# Work to complete
Find every line in the rows below that contains the word "Task", and copy each of those lines in full.

# Extracted data
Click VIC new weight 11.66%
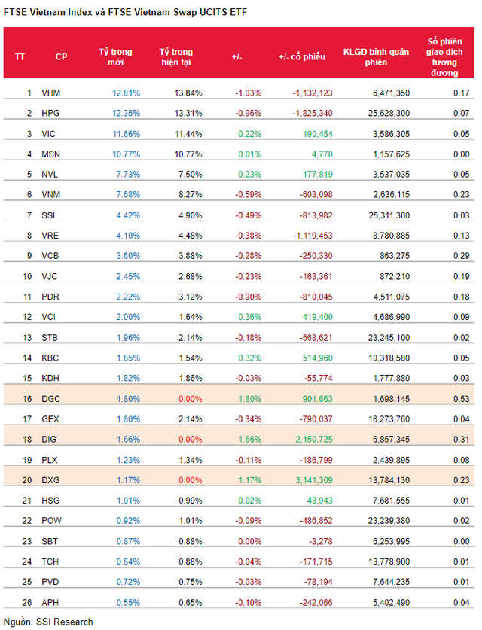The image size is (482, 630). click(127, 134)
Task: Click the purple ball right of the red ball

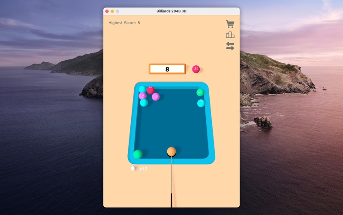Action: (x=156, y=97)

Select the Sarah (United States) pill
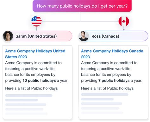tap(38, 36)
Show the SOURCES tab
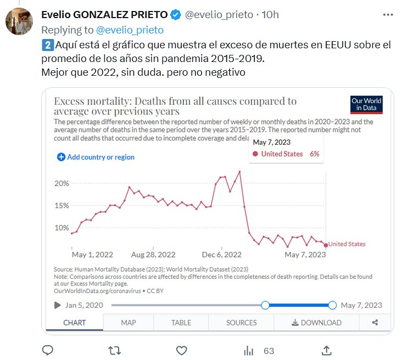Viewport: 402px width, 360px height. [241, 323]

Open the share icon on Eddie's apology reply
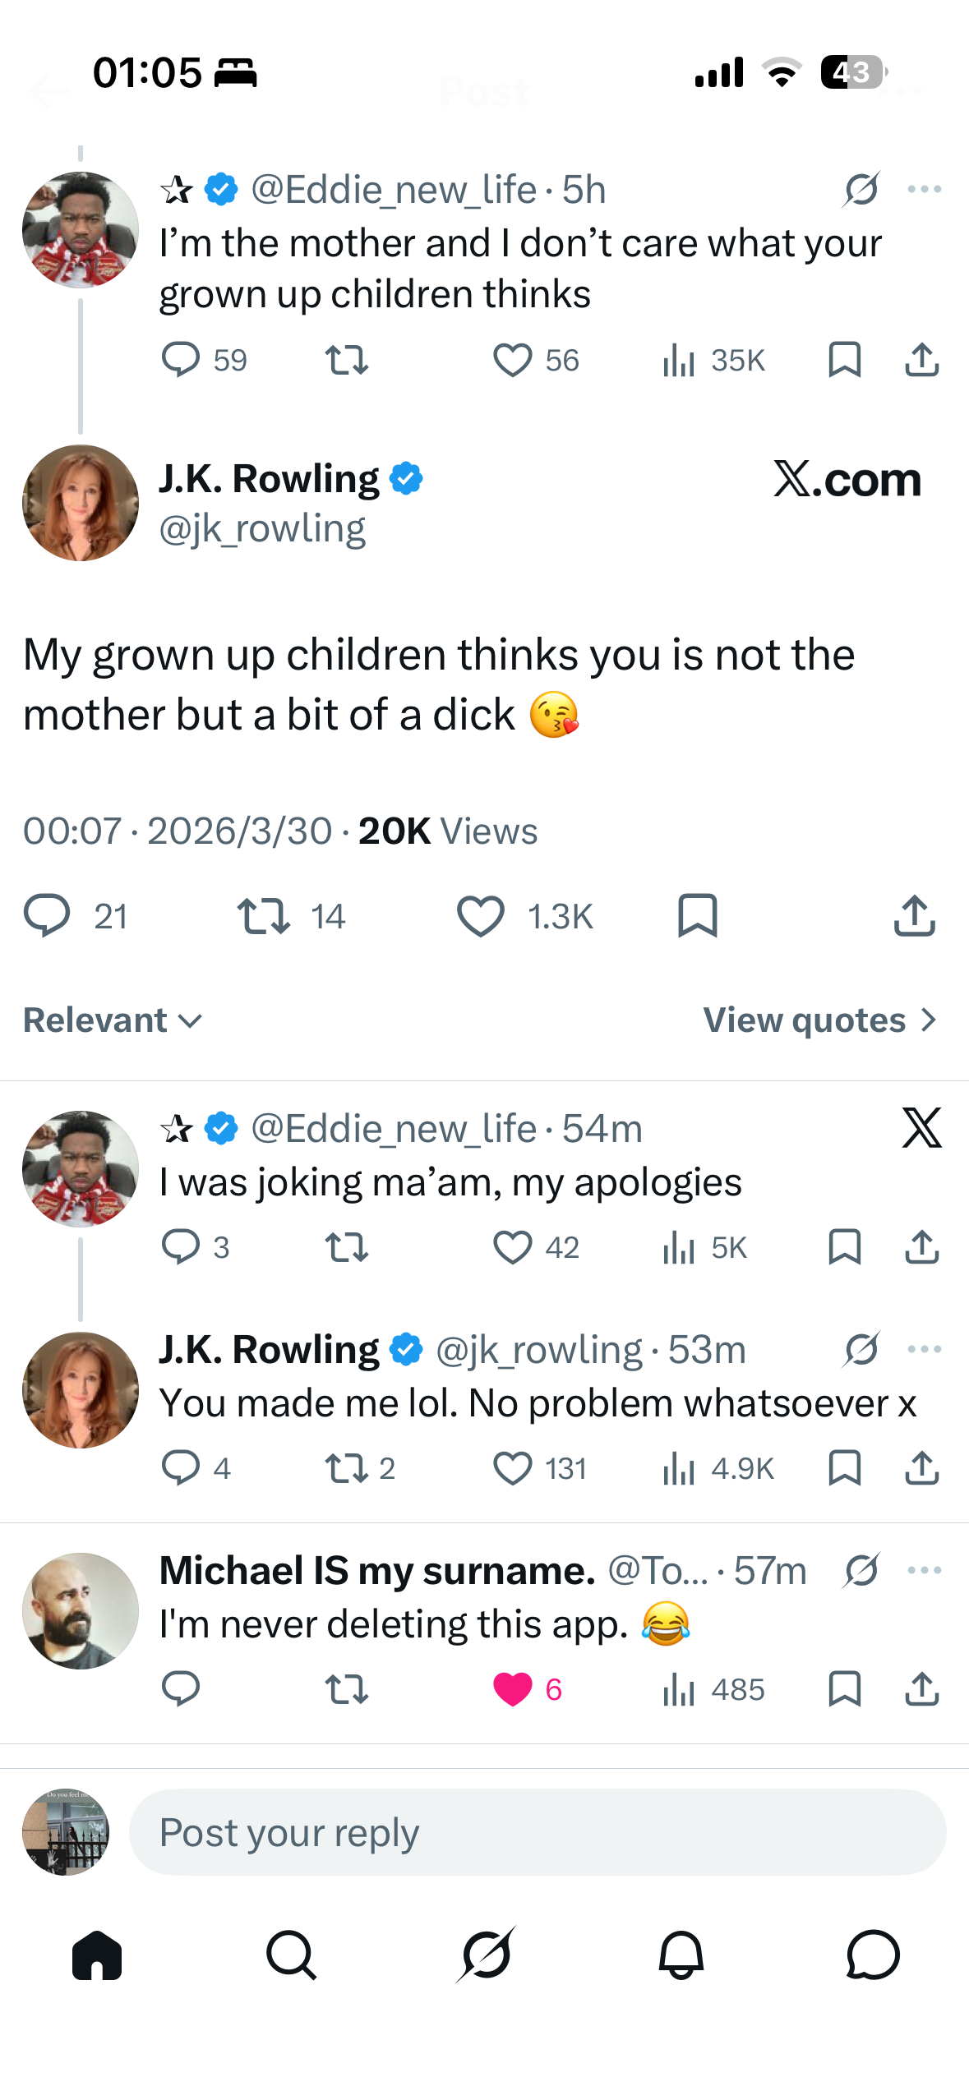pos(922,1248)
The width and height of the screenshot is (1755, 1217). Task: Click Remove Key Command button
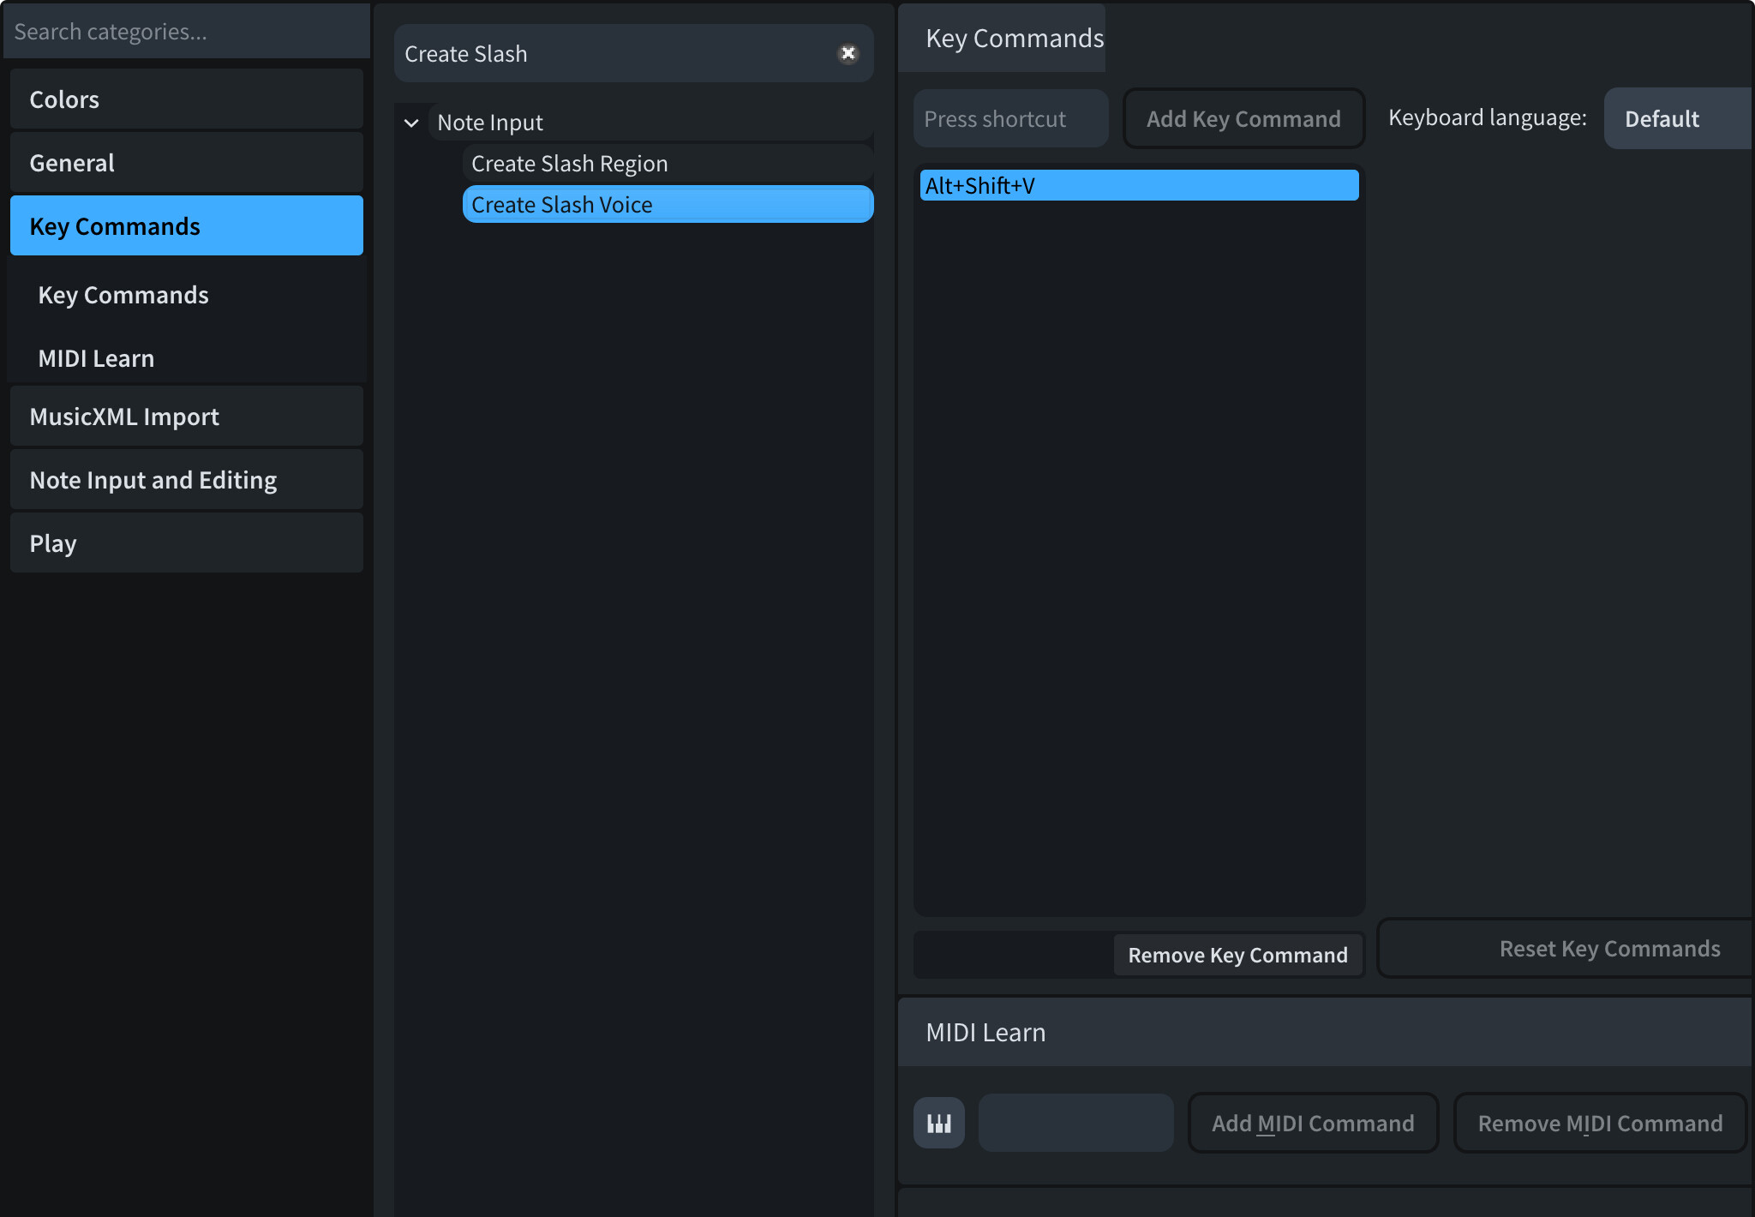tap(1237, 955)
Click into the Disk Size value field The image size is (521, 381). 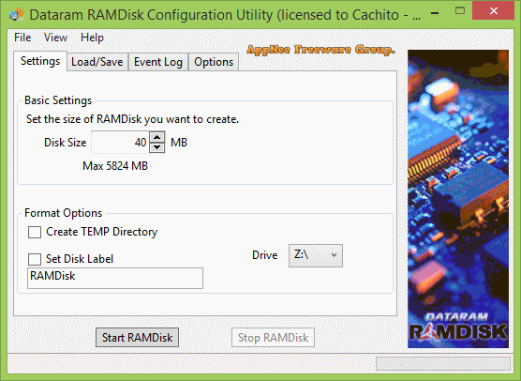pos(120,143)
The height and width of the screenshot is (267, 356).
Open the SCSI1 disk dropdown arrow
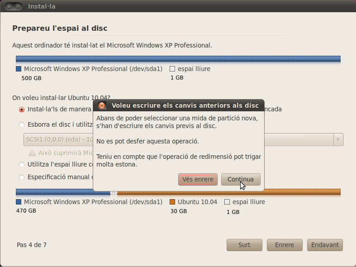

# The reply
Task: Click the purple ball right of the red ball
The width and height of the screenshot is (1755, 1217). Task: Click Remove Key Command button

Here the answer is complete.